In anti-war saga, Army vet searches for soldier son

Posted: September 21, 2007

Normally it's bad policy to walk out on movies you like, but you might want to skip the last few minutes of "In the Valley of Elah."

It's a Hollywood anti (Iraq)-war movie, very well-acted by Tommy Lee Jones as a retired Army vet trying to find out what happened to his missing son, and by Charlize Theron as the New Mexico detective who assists him.

Director Paul Haggis ("Crash") sets a muted tone, building a movie around Jones and his wonderfully expressive/impassive face. Jones keeps things somber and tactfully restrained, no matter how troubling the details of the young man's disappearance (loosely drawn from fact) turn out to be.

Until the last few minutes, that is, when Haggis decides to close the movie with a bit of soapboxing so florid and ungainly it just about topples everything he's managed to accomplish in the previous two hours.

It's doubly disappointing that he assigns the gesture to Jones, who has done such a fine job of defining his character - a spit-and-polish, unflappable Army veteran named Hank Deerfield who endured Vietnam and hoped his own son would endure Iraq.

He heads to Fort Rudd, N.M., when he learns his son has mysteriously left the base.
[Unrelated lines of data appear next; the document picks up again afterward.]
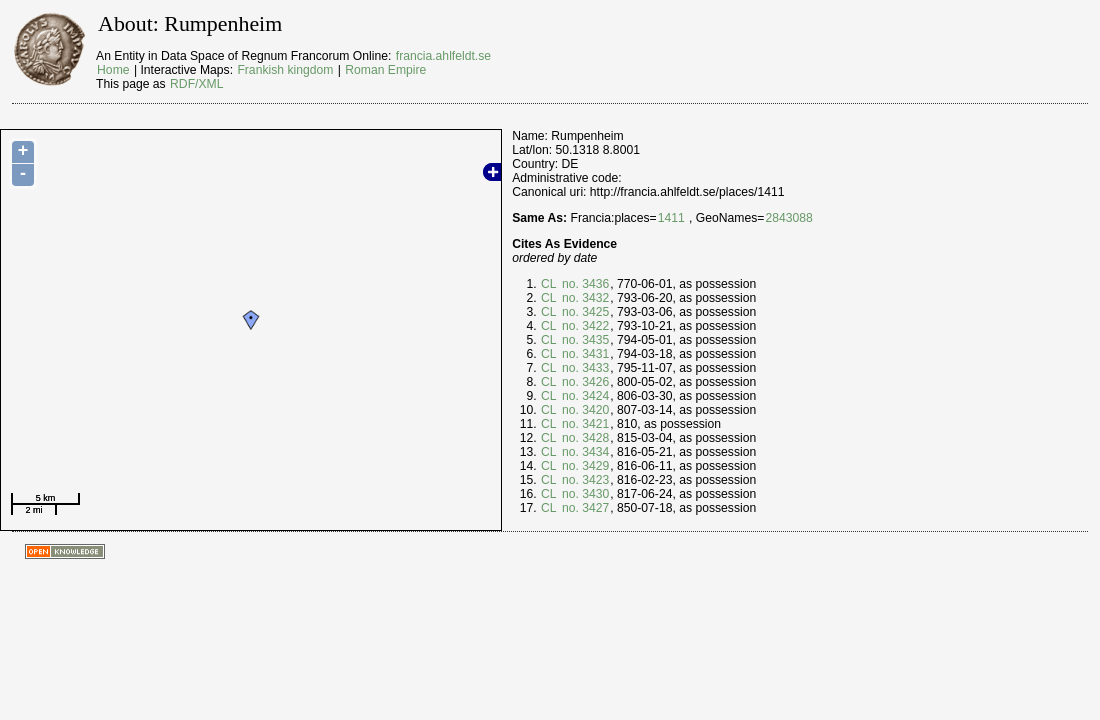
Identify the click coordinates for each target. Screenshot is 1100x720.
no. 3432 (584, 298)
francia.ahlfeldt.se (443, 56)
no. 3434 (584, 452)
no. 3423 (584, 480)
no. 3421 (584, 424)
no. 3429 (584, 466)
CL (549, 284)
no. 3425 (584, 312)
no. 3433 (584, 368)
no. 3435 (584, 340)
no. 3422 (584, 326)
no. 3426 (584, 382)
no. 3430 (584, 494)
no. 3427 (584, 508)
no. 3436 (584, 284)
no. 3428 (584, 438)
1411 (671, 218)
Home (113, 70)
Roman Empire (385, 70)
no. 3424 (584, 396)
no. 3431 (584, 354)
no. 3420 (584, 410)
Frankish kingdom (285, 70)
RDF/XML (196, 84)
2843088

The Army thinks it's no big deal, just a kid back from the bush blowing off steam, and the local cops believe they have no jurisdiction, but Hank's paternal instincts tell him something is radically wrong.

He sets out on his own to find out what happened to the boy, eventually shaming a local detective (Theron) into assisting him. Both eventually conclude that the Army brass is trying to cover something up, and undertake an uphill, against-the-system battle.

This fits a little too neatly with the David/Goliath dynamic established in the movie's title, and typifies the way Jones and Theron work to humanize and ground a movie that wants to thump its audience with symbolism.

Flashbacks to the missing man's tour of duty also have an emblematic quality to them, and the resulting portrait of the Iraq combat experience is bound to rankle people - perhaps, or even especially, those veterans who have fought honorably.

In this case, Haggis may presume too much, but he is undoubtedly right to suggest that the bill for sending 200,000 people off to fight a tough war in a nasty place is coming due, and we'd better be ready to pay. *

Produced by Patrick Wachsberger, Steven Samuels, Darlene Caamano Loquet, Paul Haggis, Laurence Becsey, written and directed by Paul Haggis, music by Mark Isham, distributed by Warner Independent Pictures.